Heat will also require investment. As I write, much of the nation has been experiencing very high temperatures. Here in Texas late May and early June have given us many 100-degree days. July, August, and September promise more. Subsidies for air conditioners or cooling stations are needed or people will die. Similarly, some efforts to cool our cities are needed. More green spaces and tree cover will help to reduce the impact of souring temperatures.
Our social safety net is not a hammock. Those who think it is need to spend some time listening to elderly people who, through no fault of their own, find themselves living on Social Security. It’s not pretty. Our senior citizen and disadvantaged people deserve to live with some security and dignity.
Obviously, this list could be made much longer, but the challenge is: Do we want to buy more weapons and employ a larger share of our population to use them, or do we want to tackle at least some of the other needs that exist?
SHOULD WE CONSIDER OTHER TOOLS?
The last question is: Do we want to put all of our ability to influence the direction of the world in the military bucket? A very old saying tells us that if your only tool is a hammer, everything starts to look like a nail. For too much of our history, every issue with other nations seems to have looked like a target. That’s how we approached the war on terror at the start of this century, Vietnam and Korea in the last. That’s how we’ve dealt with the Middle East, Eastern Europe, and many places in Africa, South and Central America, and the Caribbean. It would be nice if we could argue that our all-purpose tool has been successful. It has not.

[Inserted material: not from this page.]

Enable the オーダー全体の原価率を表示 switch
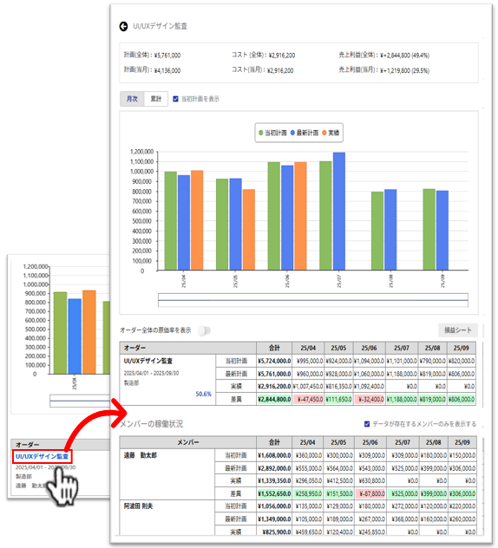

Some other tools that we could use include:
The moral high-ground is something we once had. People around the world looked up to us as the oldest surviving example of self-rule, as technical innovators, as people who got things done, and as a country that could be trusted. In short, they bought into the American Dream that we so often love to discuss. Now, for a bunch of reasons, we have lost much of that high-ground. Many of those reasons can be summarized by acknowledging that we started not caring what other nations thought. As the single remaining superpower, we developed a swagger that told the rest of the world we could do what we want because we had the biggest stick. We need to try to regain that high-ground by acting on the principles that we espouse and by looking into the mirror to see what others see.
We have much economic power, but how do we use it? Do we help other nations improve the lives of their people by investing in infrastructure, clean water, clean power sources, healthcare. Or do we use our clout to hold down wages and prices so our own companies can reap higher profits. A very good case can be made for the second option. Our primary rival in the future, China, has made an effort to help many struggling nations with investments, loans, and construction projects. To be sure they are not all that benevolent, but their softer approach seems to be yielding better results increasing their influence.

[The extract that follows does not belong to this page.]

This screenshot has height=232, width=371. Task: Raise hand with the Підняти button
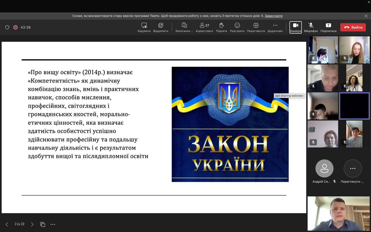[221, 27]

Diplomacy is something that we could rely more heavily upon. It requires that we be seen as an even broker. The first Roosevelt was able to do that when he helped to end the Russo-Japanese War. Jimmy Carter and Bill Clinton were able to bring the leaders of the competing factions together to try to solve the Palestinian disputes in the 1970s and 1990s. But, like the moral high-ground, we seem to have lost much our even broker image.
CONCLUSION
As I said at the start, spending more on the military is just one of the very bad ideas that the Heritage folks would have us implement in the future. Given our current condition, it would be a complete overkill. Given our recent success, or lack of success, in the use of our big stick, it seems ill-advised. And given the many unmet needs in our country, it would be a terrible waste.